Consumer News

Before You Be Snapping and Chatting, Remember This

Popular app reaches agreement with FTC to make privacy changes.

Consumer News

Before You Be Snapping and Chatting, Remember This

Ah, the promise of having some fun with pictures without worrying that what you sent to a friend or a lover would come back to bite you later in life. Send a photo or a video and it disappears, thus relieving you of the worry that if you ever run for mayor, governor or president, an awkward or embarrassing image of you will show up online. (Can you hear me Anthony Weiner, user of Twitter?)

Such was the promise of Snapchat, a popular app that allows users to designate a period of time (ten seconds or less) that a recipient can view a photo or video message before it would vanish into thin air. Forever.

People liked the idea; in fact, they loved the idea. Within two years of its mobile app launch, Snapchat users were transmitting more than 350 million snaps daily.

But there was a major problem. The workaround. The FTC, in a complaint against the California-based Snapchat Inc. settled Thursday, said several methods exist by which recipients of Snapchats can save them, allowing them to live on, indefinitely, and possibly come back to bite the sender (when say, the sender is running for mayor, governor or president.)
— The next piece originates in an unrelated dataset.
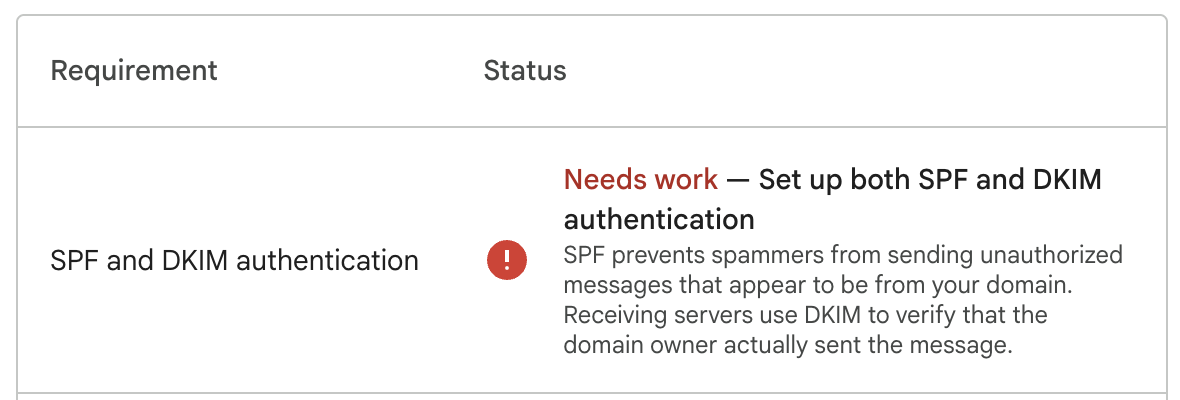This screenshot has width=1180, height=400.
Task: Click the SPF and DKIM authentication requirement label
Action: 234,261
Snapchat knew about some of these methods, the FTC said. And some are incredibly simple, such as taking a screenshot of the Snapchat message. Snapchat did indeed acknowledge this method, promising it would alert a user if a recipient did this. (The sender would then, apparently, have to ask the receiver to delete it –if they didn’t want the image to come back and bite them when, say, they were running for mayor, governor or president — and hope they did.)
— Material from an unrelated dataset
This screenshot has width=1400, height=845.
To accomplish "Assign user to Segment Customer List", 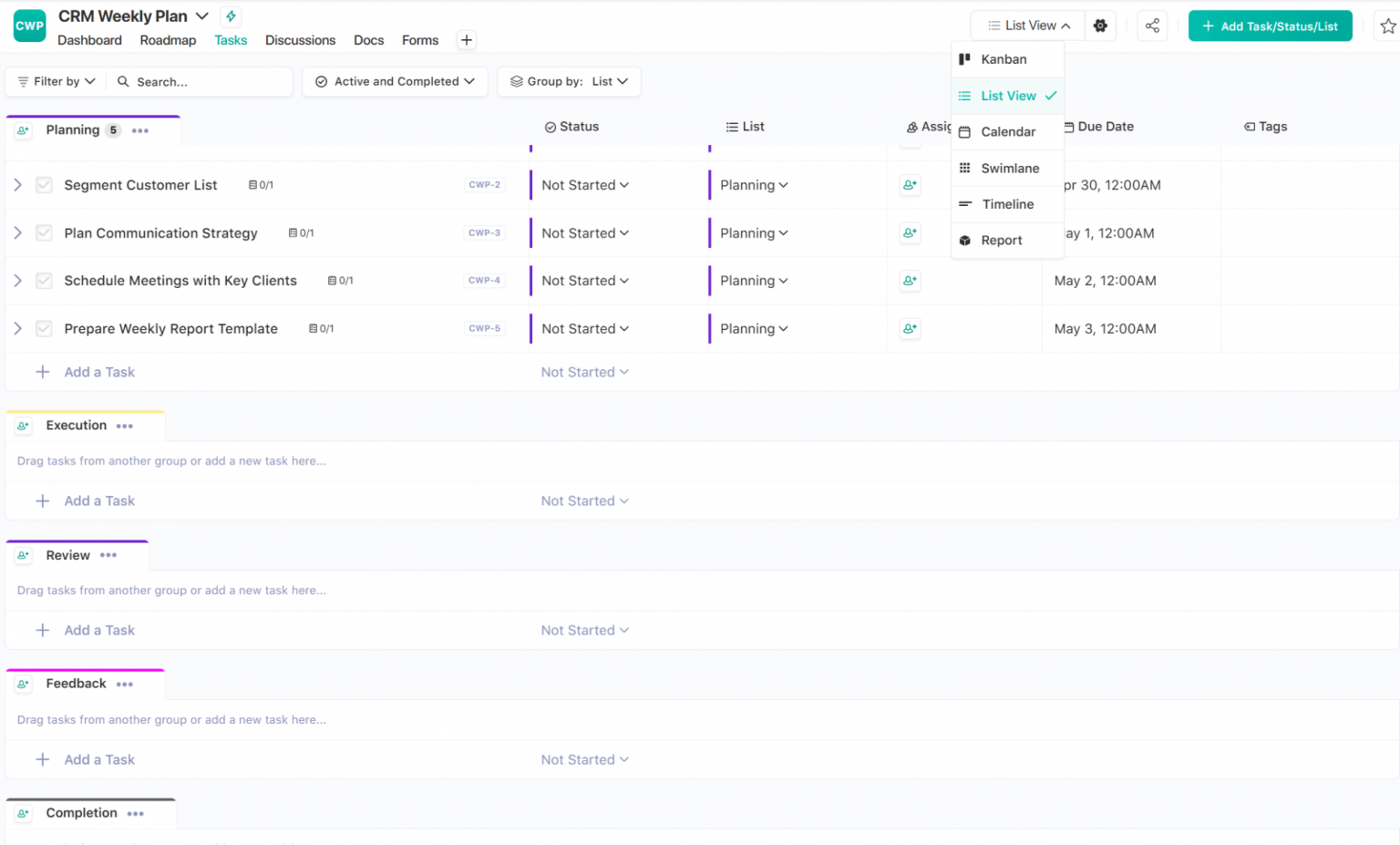I will point(910,185).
But users could easily circumvent Snapchat’s screenshot detection mechanism. This is because, yes, there was a work around. Receivers – apparently smarter than Snapchat’s programmers would have imaged –could hit their “home” buttons in rapid succession on their mobile devices and save the images without the senders being notified.

Besides that sticky issue of disappearing images that didn’t really disappear forever, Snapchat also made other promises it didn’t keep, including deceiving customers over the amount of personal data it collected and the security measures taken to protect the data, the FTC alleged.
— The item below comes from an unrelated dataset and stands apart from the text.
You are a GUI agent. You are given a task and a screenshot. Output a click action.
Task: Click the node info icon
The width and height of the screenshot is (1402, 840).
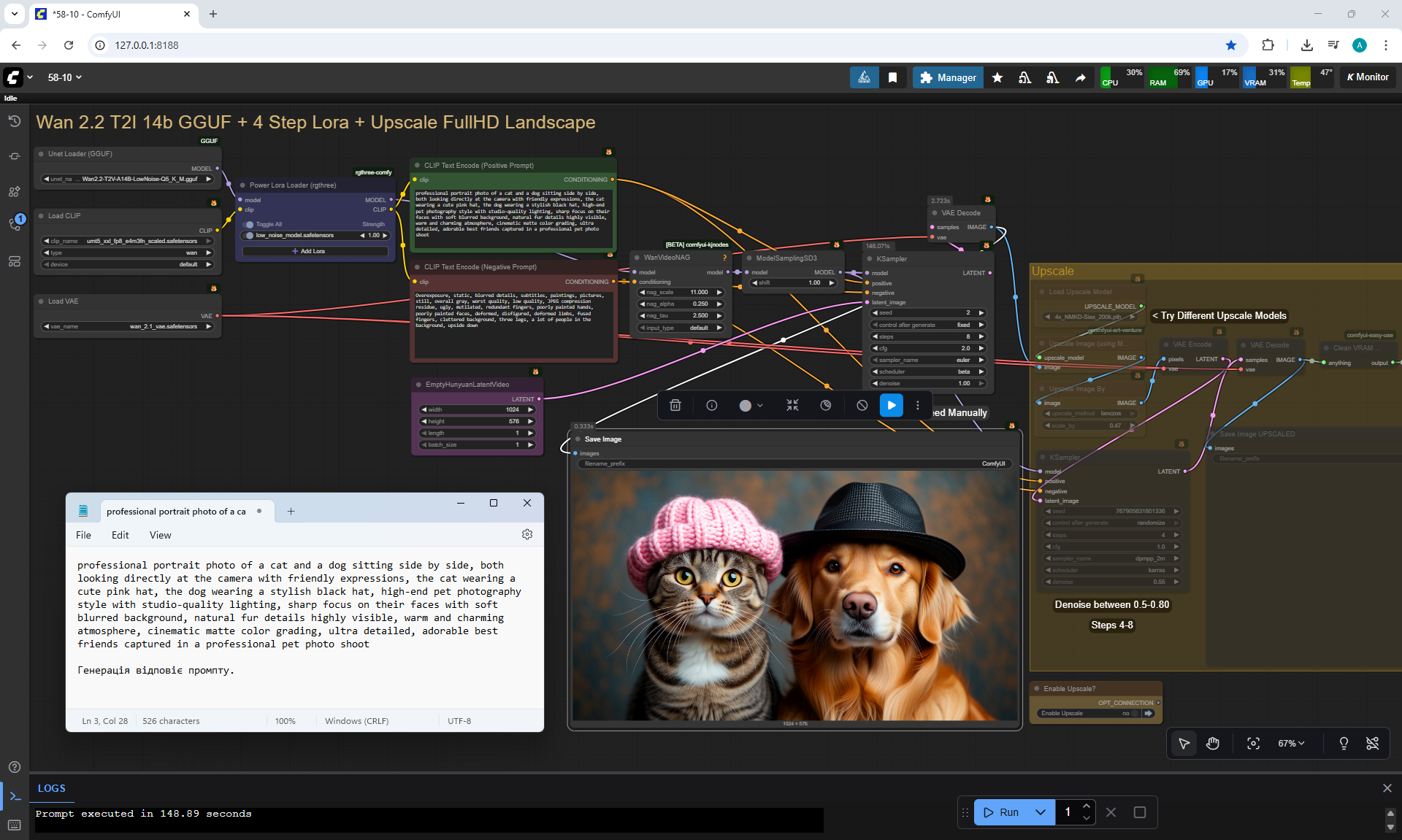pos(712,406)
The complaint also alleged that the company:

  • Misleadingly promised that it did not ask for, track or access users’ location specific information when it had in fact integrated an analytics tracking service in the Android version.
  • Collected information (without informing users until September 2012) on all the contacts in a user’s mobile device address book when the user chose to allow Snapchat to “Find Friends.”
  • Promised that it was “dedicated to securing customer data” and “takes reasonable steps to help protect your personal information,” such as verifying that users’ mobile phone numbers were in fact their phone numbers and not someone elses, when it didn’t. In fact, numerous consumers complained that they had sent snaps to accounts under the belief that they were communicating with a friend, when in fact, they were not, resulting in the unintentional disclosure of photos containing personal information. In addition, consumers complained that accounts associated with their phone numbers had been used to send inappropriate or offensive snaps. Also, as a result of security failings, attackers were able to use multiple accounts to send millions of “Find Friends” requests and obtain users’ names and mobile phone numbers.

As part of the settlement, Snapchat agreed to implement a privacy program that will be monitored by an independent privacy expert for the next 20 years.

The takeaway? Snapchats aren’t as ephemeral as users hoped. The only thing that’s really ephemeral these days is online privacy.